[ТЕКСТ]
####
Ознакомительная версия.
Наука всегда естествознание. Знанию, опыту подлежит только ставшее, протяженное, познанное. Как жизнь принадлежит истории, так наука принадлежит природе – наличным чувственным впечатлениям, понятым как элементы, созерцаемым в пространстве, расположенным согласно закону причины и действия. Может ли в таком случае вообще существовать историческая наука? Припомним, что в каждом индивидуальном образе мира, который только приблизительно похож на идеальный образ, всегда присутствует нечто от обеих областей: природа всегда сопровождается отзвуком жизни, история – отзвуком причинности. Несомненно, в каждой исторической картине есть черты причинности и черты закономерности природы, и на них-то опирается в своих притязаниях всякий прагматизм. Несомненно также, что на впечатлениях этого рода основывается и то чувство, которое действительно случайное противопоставляет судьбе. Как ни странно это звучит, однако случайность в обыденном смысле этого слова внутренне родственна принципу причинности. Их связывает неорганичность, отсутствие и там и здесь направленности. Но и то и другое, по существу, чуждо картине истории; причинность и случай принадлежат поверхности явлений, чувственная пластичность которой пробуждает по крайней мере причинные моменты памяти. Конечно, представление об истории у человека – а вместе с тем и сам человек – является тем более плоским, чем решительнее царит в нем грубая случайность, и, конечно, историческое исследование тем более пусто, чем в большей степени его объект исчерпывается установлением причинных отношений. Чем глубже человек переживает историю, тем более редки у него чисто причинные впечатления и тем несомненнее он ощущает их как нечто лишенное всякого значения. Если мы рассмотрим естественнонаучные сочинения Гёте, то нас поразит, что его изображение живой природы обходится без формул, без законов, что в нем не содержится почти ни следа причинности. Время для него не дистанция, но живое ощущение. Обыкновенный ученый, лишенный живого ощущения и только анализирующий, едва ли обладает даром переживать здесь последнее и глубочайшее. История, однако, требует этого дара; таким образом, оправдывается парадокс, что историк тем значительнее, чем меньше он причастен подлинной науке.
####
[ЧТО НУЖНО СДЕЛАТЬ]
• A. Перечислите все, что, согласно тексту о науке и истории, подлежит знанию и опыту.
• B. Процитируйте строки с данными, начиная со строки, содержащей «The image size», и до конца этих строк включительно. Изображения в ответ не включайте.

(Строки с данными указания)
####
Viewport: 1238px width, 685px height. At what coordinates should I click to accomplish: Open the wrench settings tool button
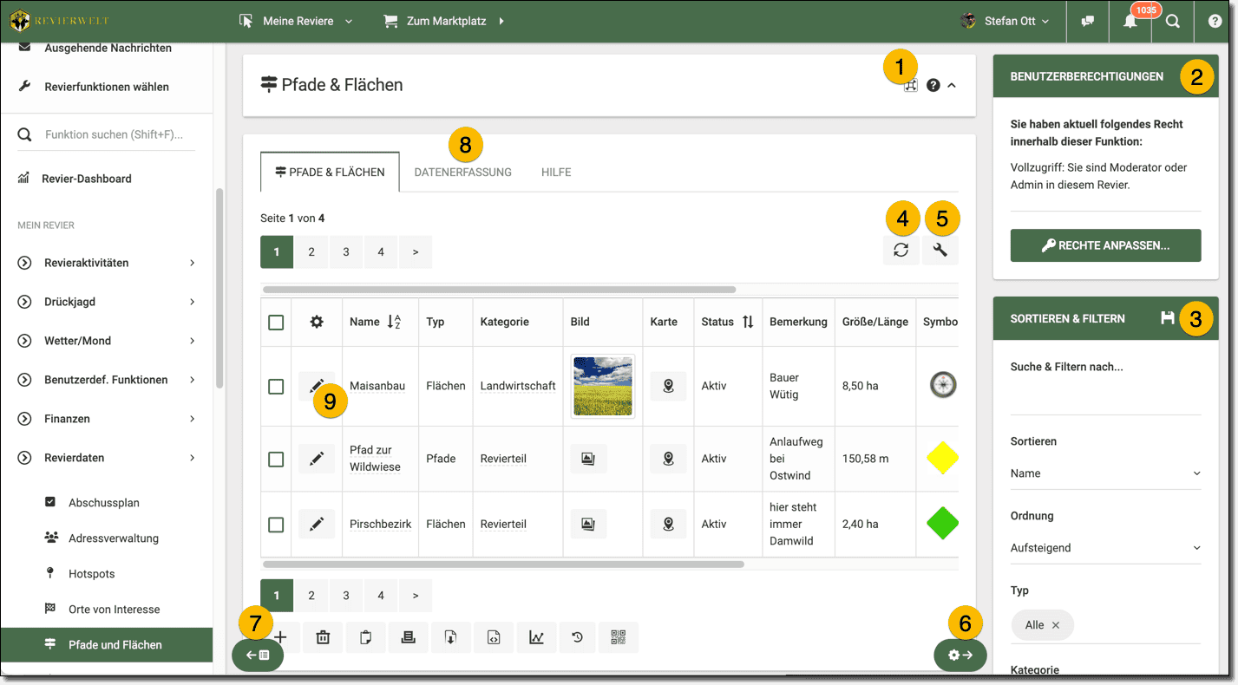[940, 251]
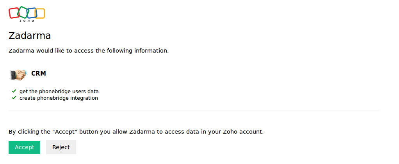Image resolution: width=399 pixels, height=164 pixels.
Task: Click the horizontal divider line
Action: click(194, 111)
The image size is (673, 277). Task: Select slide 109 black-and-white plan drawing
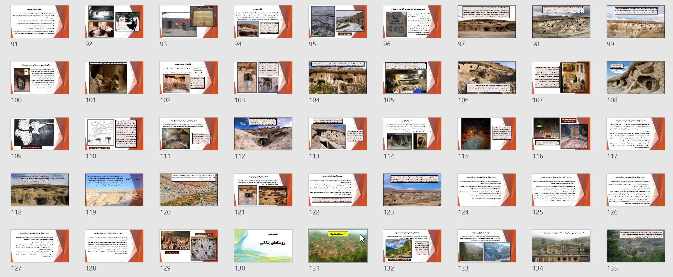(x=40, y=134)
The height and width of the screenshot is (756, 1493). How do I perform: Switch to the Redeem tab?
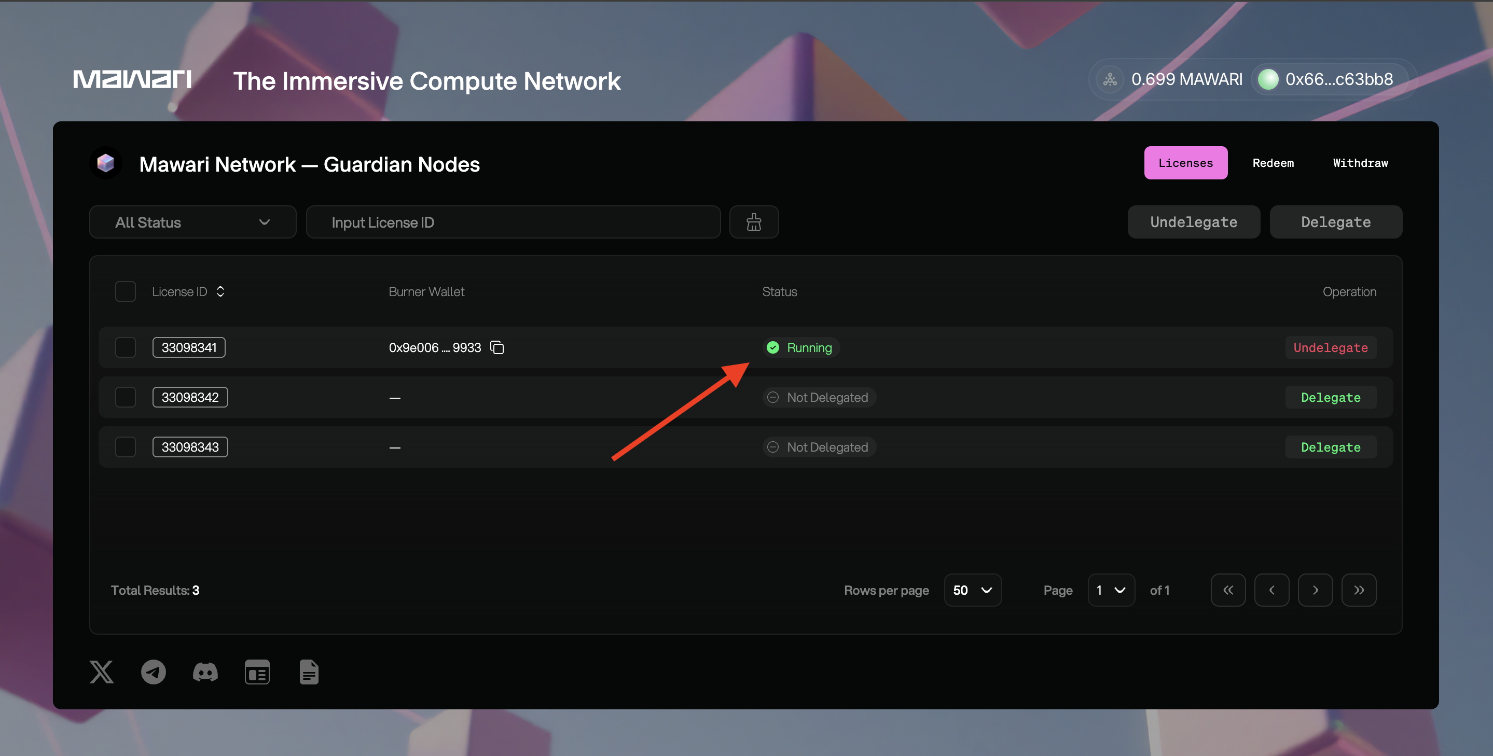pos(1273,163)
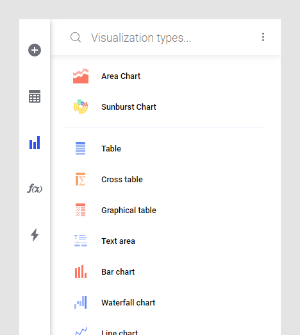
####
[ОТВЕТЫ К УПРАЖНЕНИЮ]
• A. ставшее, протяженное, познанное

• B.
The image size is (673, 277). Task: Select slide 109 black-and-white plan drawing
(x=40, y=134)
The height and width of the screenshot is (756, 1493). How do I perform: Switch to the Redeem tab?
pos(1273,163)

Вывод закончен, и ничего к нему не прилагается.